Hi, readers. This is AdExchanger Senior Editor James Hercher, bringing you this week’s dispatch from the world of commerce.
Today, we’ll start with a recent claim made by Jennifer Hyman, co-founder and CEO of the online fashion brand Rent the Runway, on the 20VC podcast about venture-funded businesses.
“Performance marketing and growth hacking ruined a generation of startups,” Hyman declared.
Fifteen years ago, Rent the Runway, one of many promising startups with a data-driven mentality, was riding high on a new cash infusion from Silicon Valley VC backers. At the time, profitable online platforms like Google, Facebook and Expedia had seemingly put together an unbeatable playbook for growth.
“When you raised money from a VC in 2009, 2010 or 2011, the first thing they would say is ‘You need a growth team,’” according to Hyman.

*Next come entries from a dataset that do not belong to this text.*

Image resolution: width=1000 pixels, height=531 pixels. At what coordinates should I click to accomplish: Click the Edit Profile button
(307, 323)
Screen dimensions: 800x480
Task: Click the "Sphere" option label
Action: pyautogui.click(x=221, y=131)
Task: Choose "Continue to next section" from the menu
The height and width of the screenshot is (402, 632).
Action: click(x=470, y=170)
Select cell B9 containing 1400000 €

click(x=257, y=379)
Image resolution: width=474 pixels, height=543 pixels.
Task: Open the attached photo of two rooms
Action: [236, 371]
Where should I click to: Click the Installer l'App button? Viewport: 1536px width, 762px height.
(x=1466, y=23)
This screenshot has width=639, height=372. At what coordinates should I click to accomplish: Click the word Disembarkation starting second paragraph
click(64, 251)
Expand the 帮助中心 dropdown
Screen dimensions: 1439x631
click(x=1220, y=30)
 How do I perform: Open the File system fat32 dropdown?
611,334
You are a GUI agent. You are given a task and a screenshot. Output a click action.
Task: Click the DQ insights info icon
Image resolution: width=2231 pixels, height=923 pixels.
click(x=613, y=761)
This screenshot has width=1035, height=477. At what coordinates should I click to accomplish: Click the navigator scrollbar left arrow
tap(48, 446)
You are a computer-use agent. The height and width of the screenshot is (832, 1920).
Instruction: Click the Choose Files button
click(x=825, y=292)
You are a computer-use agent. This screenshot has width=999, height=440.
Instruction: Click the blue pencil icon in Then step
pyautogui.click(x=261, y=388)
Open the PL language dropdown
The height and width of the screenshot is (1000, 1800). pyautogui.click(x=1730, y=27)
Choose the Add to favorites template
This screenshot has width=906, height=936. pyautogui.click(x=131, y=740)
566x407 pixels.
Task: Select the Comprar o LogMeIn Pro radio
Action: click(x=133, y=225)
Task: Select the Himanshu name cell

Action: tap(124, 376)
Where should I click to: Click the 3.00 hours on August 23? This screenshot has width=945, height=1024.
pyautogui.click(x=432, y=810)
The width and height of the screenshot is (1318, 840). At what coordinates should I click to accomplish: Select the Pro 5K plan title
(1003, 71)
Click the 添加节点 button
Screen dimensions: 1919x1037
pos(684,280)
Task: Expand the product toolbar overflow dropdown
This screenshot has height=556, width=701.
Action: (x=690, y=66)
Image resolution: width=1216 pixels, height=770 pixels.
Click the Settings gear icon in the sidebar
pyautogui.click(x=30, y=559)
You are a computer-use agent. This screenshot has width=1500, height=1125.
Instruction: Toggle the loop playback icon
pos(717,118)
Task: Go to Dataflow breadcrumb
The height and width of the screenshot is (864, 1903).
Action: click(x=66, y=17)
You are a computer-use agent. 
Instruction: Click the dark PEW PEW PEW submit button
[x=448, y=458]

Facebook ads were cheap, and Google Search was easy. VCs encouraged brands to spend big on online advertising acquisition costs. And if the lifetime value of customers was greater than the paid media prices, that was evidence the model was working.
“We should do this all day long,” Hyman said. “Cha-ching!”
Unhacked
This data-fueled “growth hacking” mentality was effective when it came to short-term metrics.
Changing the color or display of the buy button on a product detail page, for instance, might slightly improve or reduce the average purchase rate of that product – which is fine. Nobody’s against converting customers at a slightly higher rate.
The problem is that those marketers were focused on metrics and product display page tests, not growing the number of people who love the brand.
“What happened was all of these startups wasted an incredible amount of time and money building these growth departments that were just pushing chess pieces around the board,” Hyman said.
The chess analogy is a sharp one. Although marketers may have felt like they were making gains – capturing an enemy’s piece – they never actually grew their own side.
“There was an arrogance where we thought that we were smarter than these old-school companies who were spending their marketing dollars on things like retail stores and billboards and events,” she said.
And that’s the rose-tinted outlook on growth hacking.
The more cynical take makes the so-called VC performance marketing playbook look more like a guide for growing into a big, strong fly – as written by a Venus flytrap.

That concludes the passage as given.